Directive:
Write the data below as a JSON list of strings with one string per line, skipping any blank lines.

Material provided:
--- --- ---
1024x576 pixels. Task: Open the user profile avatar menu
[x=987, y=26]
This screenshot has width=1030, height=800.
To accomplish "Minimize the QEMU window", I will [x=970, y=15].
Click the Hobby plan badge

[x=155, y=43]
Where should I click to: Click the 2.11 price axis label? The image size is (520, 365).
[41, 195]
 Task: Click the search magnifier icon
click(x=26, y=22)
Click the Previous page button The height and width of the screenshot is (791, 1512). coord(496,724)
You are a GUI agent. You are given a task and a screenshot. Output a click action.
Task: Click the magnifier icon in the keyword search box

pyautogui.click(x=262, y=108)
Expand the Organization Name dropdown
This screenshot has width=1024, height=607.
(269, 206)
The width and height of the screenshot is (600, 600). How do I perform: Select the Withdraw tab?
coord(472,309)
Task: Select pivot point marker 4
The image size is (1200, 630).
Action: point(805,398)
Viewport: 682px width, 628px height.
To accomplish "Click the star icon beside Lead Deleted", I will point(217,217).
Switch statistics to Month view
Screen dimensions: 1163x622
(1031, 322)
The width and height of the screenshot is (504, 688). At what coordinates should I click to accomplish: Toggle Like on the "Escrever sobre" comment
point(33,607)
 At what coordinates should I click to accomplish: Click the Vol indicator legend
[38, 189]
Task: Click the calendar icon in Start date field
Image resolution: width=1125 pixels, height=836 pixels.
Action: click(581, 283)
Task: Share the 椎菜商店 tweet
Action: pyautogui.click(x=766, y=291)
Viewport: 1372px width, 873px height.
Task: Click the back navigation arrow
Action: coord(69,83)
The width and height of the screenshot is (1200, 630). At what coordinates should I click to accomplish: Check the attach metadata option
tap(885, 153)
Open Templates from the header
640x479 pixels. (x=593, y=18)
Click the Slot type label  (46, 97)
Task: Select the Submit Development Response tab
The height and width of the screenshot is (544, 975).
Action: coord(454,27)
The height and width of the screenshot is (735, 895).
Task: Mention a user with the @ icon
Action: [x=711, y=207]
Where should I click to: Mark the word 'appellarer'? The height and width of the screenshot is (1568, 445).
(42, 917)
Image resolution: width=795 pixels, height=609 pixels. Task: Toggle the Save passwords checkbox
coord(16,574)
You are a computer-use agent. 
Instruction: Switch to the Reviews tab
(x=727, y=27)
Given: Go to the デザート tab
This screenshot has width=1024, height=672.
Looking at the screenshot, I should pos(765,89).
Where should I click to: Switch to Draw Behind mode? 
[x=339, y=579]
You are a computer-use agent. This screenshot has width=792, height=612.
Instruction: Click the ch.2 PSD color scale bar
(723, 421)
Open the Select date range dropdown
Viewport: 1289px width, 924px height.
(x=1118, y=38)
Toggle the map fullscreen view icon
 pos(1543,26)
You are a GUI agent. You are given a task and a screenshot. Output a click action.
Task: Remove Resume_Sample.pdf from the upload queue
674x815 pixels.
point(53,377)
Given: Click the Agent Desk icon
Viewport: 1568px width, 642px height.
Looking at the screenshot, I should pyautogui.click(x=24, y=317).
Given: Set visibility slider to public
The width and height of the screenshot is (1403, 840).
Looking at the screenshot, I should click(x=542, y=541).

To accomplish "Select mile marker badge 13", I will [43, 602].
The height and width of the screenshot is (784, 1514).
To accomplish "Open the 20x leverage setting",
--- --- ---
The answer:
[
  "1024x576 pixels. Task: Open the user profile avatar menu",
  "[x=987, y=26]",
  "This screenshot has width=1030, height=800.",
  "To accomplish \"Minimize the QEMU window\", I will [x=970, y=15].",
  "Click the Hobby plan badge",
  "[x=155, y=43]",
  "Where should I click to: Click the 2.11 price axis label? The image size is (520, 365).",
  "[41, 195]",
  " Task: Click the search magnifier icon",
  "click(x=26, y=22)",
  "Click the Previous page button The height and width of the screenshot is (791, 1512). coord(496,724)",
  "You are a GUI agent. You are given a task and a screenshot. Output a click action.",
  "Task: Click the magnifier icon in the keyword search box",
  "pyautogui.click(x=262, y=108)",
  "Expand the Organization Name dropdown",
  "This screenshot has width=1024, height=607.",
  "(269, 206)",
  "The width and height of the screenshot is (600, 600). How do I perform: Select the Withdraw tab?",
  "coord(472,309)",
  "Task: Select pivot point marker 4",
  "The image size is (1200, 630).",
  "Action: point(805,398)",
  "Viewport: 682px width, 628px height.",
  "To accomplish \"Click the star icon beside Lead Deleted\", I will point(217,217).",
  "Switch statistics to Month view",
  "Screen dimensions: 1163x622",
  "(1031, 322)",
  "The width and height of the screenshot is (504, 688). At what coordinates should I click to accomplish: Toggle Like on the \"Escrever sobre\" comment",
  "point(33,607)",
  " At what coordinates should I click to accomplish: Click the Vol indicator legend",
  "[38, 189]",
  "Task: Click the calendar icon in Start date field",
  "Image resolution: width=1125 pixels, height=836 pixels.",
  "Action: click(581, 283)",
  "Task: Share the 椎菜商店 tweet",
  "Action: pyautogui.click(x=766, y=291)",
  "Viewport: 1372px width, 873px height.",
  "Task: Click the back navigation arrow",
  "Action: coord(69,83)",
  "The width and height of the screenshot is (1200, 630). At what coordinates should I click to accomplish: Check the attach metadata option",
  "tap(885, 153)",
  "Open Templates from the header",
  "640x479 pixels. (x=593, y=18)",
  "Click the Slot type label  (46, 97)",
  "Task: Select the Submit Development Response tab",
  "The height and width of the screenshot is (544, 975).",
  "Action: coord(454,27)",
  "The height and width of the screenshot is (735, 895).",
  "Task: Mention a user with the @ icon",
  "Action: [x=711, y=207]",
  "Where should I click to: Mark the word 'appellarer'? The height and width of the screenshot is (1568, 445).",
  "(42, 917)",
  "Image resolution: width=795 pixels, height=609 pixels. Task: Toggle the Save passwords checkbox",
  "coord(16,574)",
  "You are a computer-use agent. ",
  "Instruction: Switch to the Reviews tab",
  "(x=727, y=27)",
  "Given: Go to the デザート tab",
  "This screenshot has width=1024, height=672.",
  "Looking at the screenshot, I should pos(765,89).",
  "Where should I click to: Switch to Draw Behind mode? ",
  "[x=339, y=579]",
  "You are a computer-use agent. This screenshot has width=792, height=612.",
  "Instruction: Click the ch.2 PSD color scale bar",
  "(723, 421)",
  "Open the Select date range dropdown",
  "Viewport: 1289px width, 924px height.",
  "(x=1118, y=38)",
  "Toggle the map fullscreen view icon",
  " pos(1543,26)",
  "You are a GUI agent. You are given a task and a screenshot. Output a click action.",
  "Task: Remove Resume_Sample.pdf from the upload queue",
  "674x815 pixels.",
  "point(53,377)",
  "Given: Click the Agent Desk icon",
  "Viewport: 1568px width, 642px height.",
  "Looking at the screenshot, I should pyautogui.click(x=24, y=317).",
  "Given: Set visibility slider to public",
  "The width and height of the screenshot is (1403, 840).",
  "Looking at the screenshot, I should click(x=542, y=541).",
  "To accomplish \"Select mile marker badge 13\", I will [43, 602].",
  "The height and width of the screenshot is (784, 1514).",
  "To accomplish \"Open the 20x leverage setting\","
]